血管紧张素转化酶和血管紧张素Ⅱ对低氧促培养的肺内小动脉平滑肌细胞增殖作用的影响

目的：研究局部血管紧张素转化酶及血管紧张素Ⅱ和低氧促进肺动脉平滑肌细胞增殖作用之间的关系。方法：分离培养肺内小动脉平滑肌细胞,测定[^3H]thymidine掺入和细胞计数作为细胞增殖的指标。结果：低氧显著促进培养的肺内小动脉平滑肌细胞增殖,其[^3H]thymidine掺入和细胞计数分别增加166．6％（P＜0．01）和52．0％（P＜0．01）。captopril和losartan预处理可显著抑制低氧对肺内小动脉平滑肌细胞增殖的促进作用,[^3H]thymidine掺入分别被抑制51．3％（P＜0．01）和49．8％（P＜0．01）,细胞计数分别被抑制22．2％（P＜0．01）和17．％（P＜0．01）。而PD－123319基本无明显作用。结论：肺内小动脉平滑肌细胞局部血管紧张素转化酶的过度表达及血管紧张素Ⅱ在低氧促平滑肌细胞增殖中发挥重要作用。

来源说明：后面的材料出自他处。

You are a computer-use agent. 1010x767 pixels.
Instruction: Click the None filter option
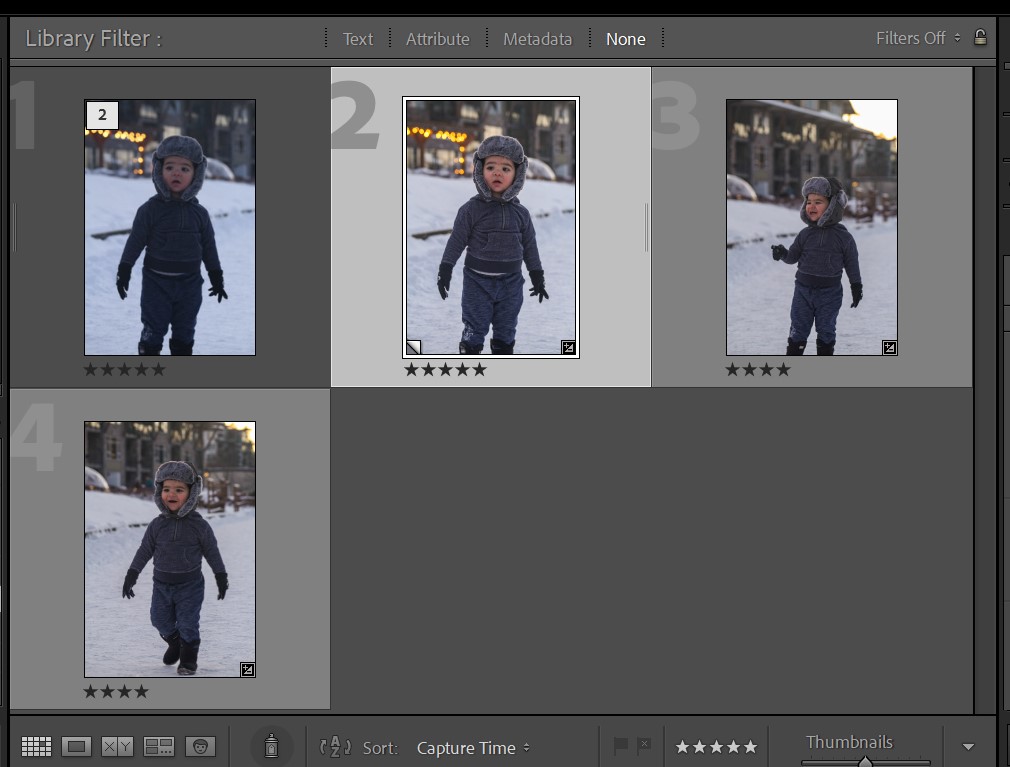(x=625, y=39)

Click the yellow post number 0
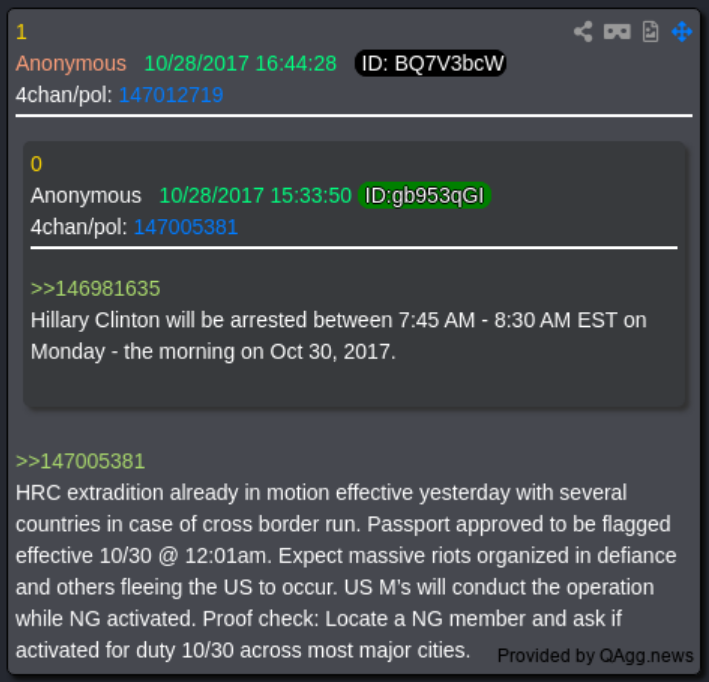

Effects of angiotensin-converting enzyme and angiotensin II on hypoxia-induced proliferation of cultured intra-pulmonary artery smooth muscle cells

AIM: To investigate whether local angiotensin-converting enzyme (ACE) and endogenous angiotensin II (ANG II) are involved directly in the proliferation of intra-pulmonary artery smooth muscle cells (PASMC) induced by hypoxia. METHODS: Smooth muscle cells isolated from rabbit intra-pulmonary artery (300-400 microns-diameter) were cultured and used in the 3-8 passages. [3H]Thymidine incorporation and cell counts were used to measure PASMC proliferation. RESULTS: Exposure of PASMC to hypoxia for 24 h resulted in an increase in the [3H]thymidine incorporation and cell number by 166.6% and 52.0% as compared with normoxia (P < 0.01). Treatment with either captopril or losartan markedly inhibited the increase, compared with the control, [3H]thymidine incorporation was inhibited by 51.3% (P < 0.01) and 49.8% (P < 0.01) and cell number was inhibited by 22.2% (P < 0.01) and 17.9% (P < 0.01), respectively, while PD-123319 showed no significant effect. CONCLUSION: Local overexpression of PASMC ACE and ANG II play an important role in the proliferation of PASMC induced by hypoxia.